Wait, what? I haven’t even listened to the podcast yet and my mind is blown: Katy Bowman and her husband got hurt?? If Katy Bowman gets hurt sometimes, I obviously need to rethink this whole injury thing.
The entire podcast is full of wisdom, helpful perspectives and approaches, as well as Bowman’s framework for navigating any injury. I highly recommend listening to it. For the purposes of my injury attitude upgrade, however, these are my three big take-aways:
1. Injury is a natural part of life.
Injury is a stage that everybody goes through. Even athletes and accomplished movers get hurt sometimes. Of course this is true. Injury is a part of everybody’s life. Everybody’s. It’s not a failing and I’ve not done something wrong when I get injured. Certainly, I might be able to learn from it – do I need to warm up differently? do I need to strengthen or stretch something? do I need to pay closer attention to when I’m tired? But I haven’t failed if I get hurt. It just happens sometimes.
2. The longer we live in our bodies, we need more movement, not less.
Bowman emphasizes that especially as we live longer, we need to do not just our activities of choice (for her, walking; for her husband, soccer; for me, nourishing movement, hiking and now pickleball) but also movement that supports those activities. By this she means corrective exercises and training that enhances our strength, mobility and stability for those favorite activities. We train not just for the peak experiences (the big walk, the big game, the classes, the travel, the pickling) but to prepare for our next injury.

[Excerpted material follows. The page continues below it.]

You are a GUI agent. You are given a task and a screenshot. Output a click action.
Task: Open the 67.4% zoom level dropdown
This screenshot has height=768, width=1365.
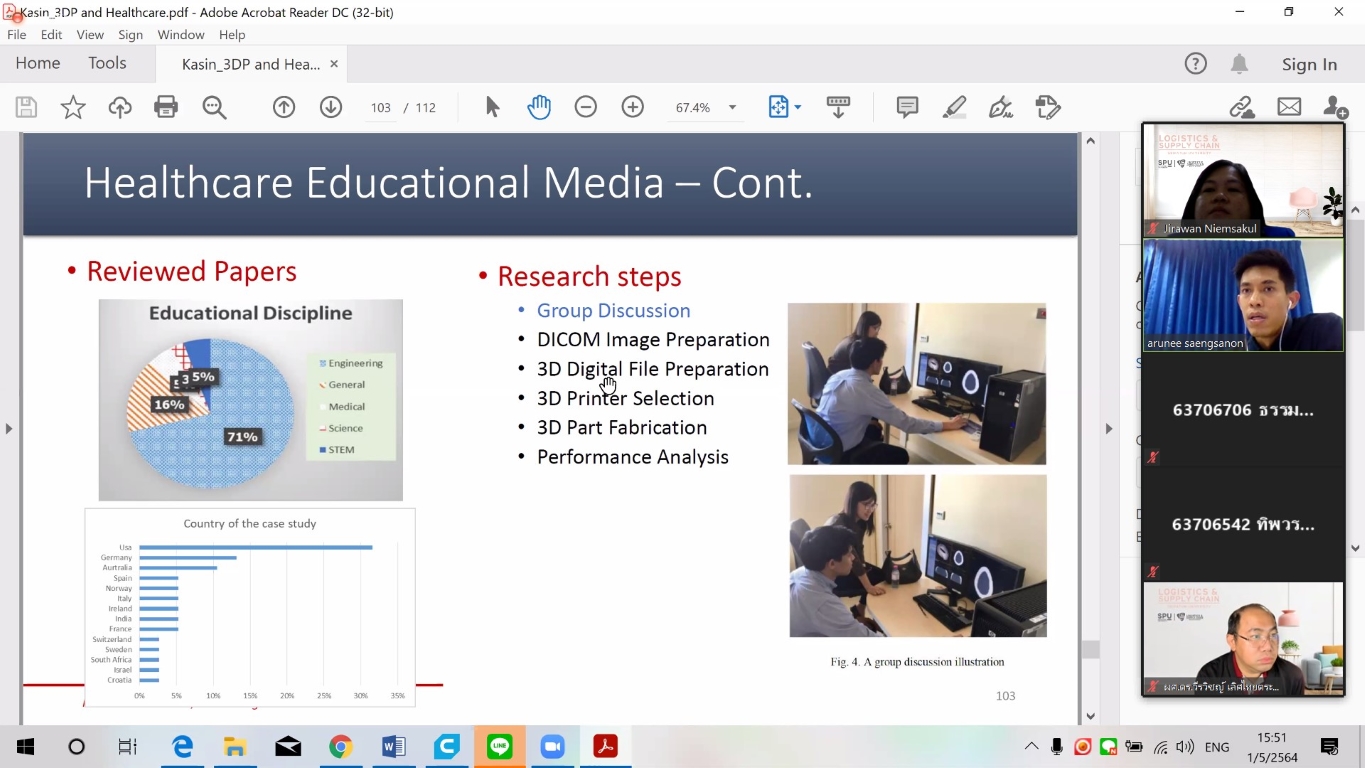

I see corrective and supportive movement (for me that’s flexibility/mobility work and strength training) as an investment in both keeping me doing what I want to do but also helping me through times when stuff goes sideways. My strength helped me when I broke my foot: I could balance on one leg and had the strength to use crutches. As Bowman says, “we’re optimizing for surviving the valleys, not just the peaks.”
3. “Getting back” is a myth.
Change is inevitable – with or without an injury. Through our movement choices and the stuff that happens to to us, we’ll arrive at different versions of our bodies and our movement. It’s important to look through the lens of change as we go through physical experiences and to remember that you’re not failing if you can’t do the most extreme version. We can only be exactly where we are and that changes day to day, year to year, injury to injury.
Right now for me, injury is literally a pain in the a**. It’s a bummer but I’m taking care of it and allowing it to heal.
And that brings up another point from the podcast that I already knew but I need to hear over and over: what happens in my mind has a huge impact on my experience. Injuries range wildly in severity, of course, that’s important to acknowledge. Mine is minor and it is likely to resolve but that isn’t always the case. The grief and loss around injury and illness is both understandable and appropriate.
For me right now, though, if I focus on the beliefs that I started with – that I’ve messed up and failing if I get hurt – that’s going to cause as much suffering as the injury itself. Instead, I’m trying to stay out of catastrophic, self-condemning thinking. I’m feeling less mental noise around being hurt. I’m seeing how normal and human an injury really is.
I am confident that I will come through this injury and on the other side I’ll find a new version of me as a mover and a person. When I look at it that way, my painful piriformis is a portal to whatever is next.